Esta vez, no era sólo mentira por John Travolta. También era mentira por Cecilia. Ahí, sentado a su lado, Chacaltana no pudo evitar compararla con Susana Aranda. Y Cecilia perdía en todas las categorías. Su cabellera negra brillante era sedosa, pero la espesa melena de la otra irradiaba luz. Las maneras de Cecilia eran amables, pero Susana Aranda era distinguida y elegante. La esposa del almirante Carmona era más atractiva, más interesante, más mujer y más todo. Y como si fuera poco, gracias a la foto de la playa, Chacaltana hasta había visto más partes de su cuerpo que del de Cecilia. Súbitamente, quizá debido a su nueva y secreta categoría profesional, Chacaltana sintió que debía aspirar a más en la vida. Cecilia, a fin de cuentas, lo había abandonado. Y tampoco merecía atenciones especiales.
—¿Volverá? —preguntó de repente la madre.
—¿John Travolta?
—Don Gonzalo, hijo. Yo estoy hablando de Don Gonzalo.

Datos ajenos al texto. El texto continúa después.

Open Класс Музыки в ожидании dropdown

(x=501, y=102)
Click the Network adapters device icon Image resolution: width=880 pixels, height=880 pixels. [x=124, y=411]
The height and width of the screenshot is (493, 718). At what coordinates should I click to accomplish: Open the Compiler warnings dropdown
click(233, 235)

Chacaltana notó que su madre procuraba contener la ansiedad. Su amabilidad con Cecilia, su amabilidad general, y su redescubierto talento para la cocina de los últimos días, todo eso era una forma de reforzar su vínculo con su hijo para atraer a Don Gonzalo.

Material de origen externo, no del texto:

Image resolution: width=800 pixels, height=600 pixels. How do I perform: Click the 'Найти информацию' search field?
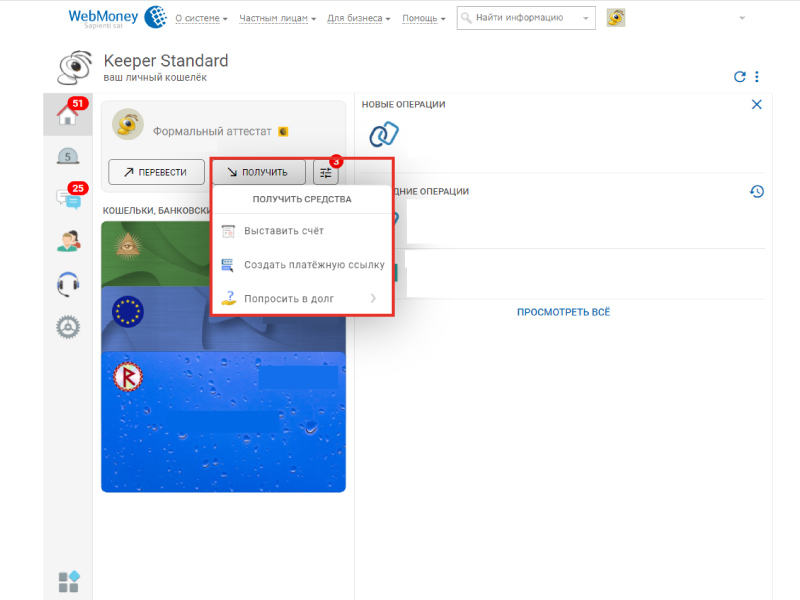[525, 18]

—¡Claro que volverá, Mamacha! Deja de preocuparte.
A continuación, el silencio volvió a adueñarse de la sala. Tras un rato de incomodidad, Cecilia anunció:
—Me tengo que ir. Mi abuela va a matarme por llegar tarde sin avisar.
—Comprendo, sigue nomás.
Antes de levantarse, Cecilia besó a Chacaltana bajo la nariz, peligrosamente cerca de su labio superior en un arrebato tan furtivo que su madre no llegó a percibirlo. Su beso dejó un rastro húmedo, un picor que se quedó revoloteando en su rostro hasta mucho más tarde.
—Buenas tardes, señora —se despidió.
La madre le hizo un vago gesto con la mano, pero ya su cabeza estaba en otra parte. Y Chacaltana sabía dónde.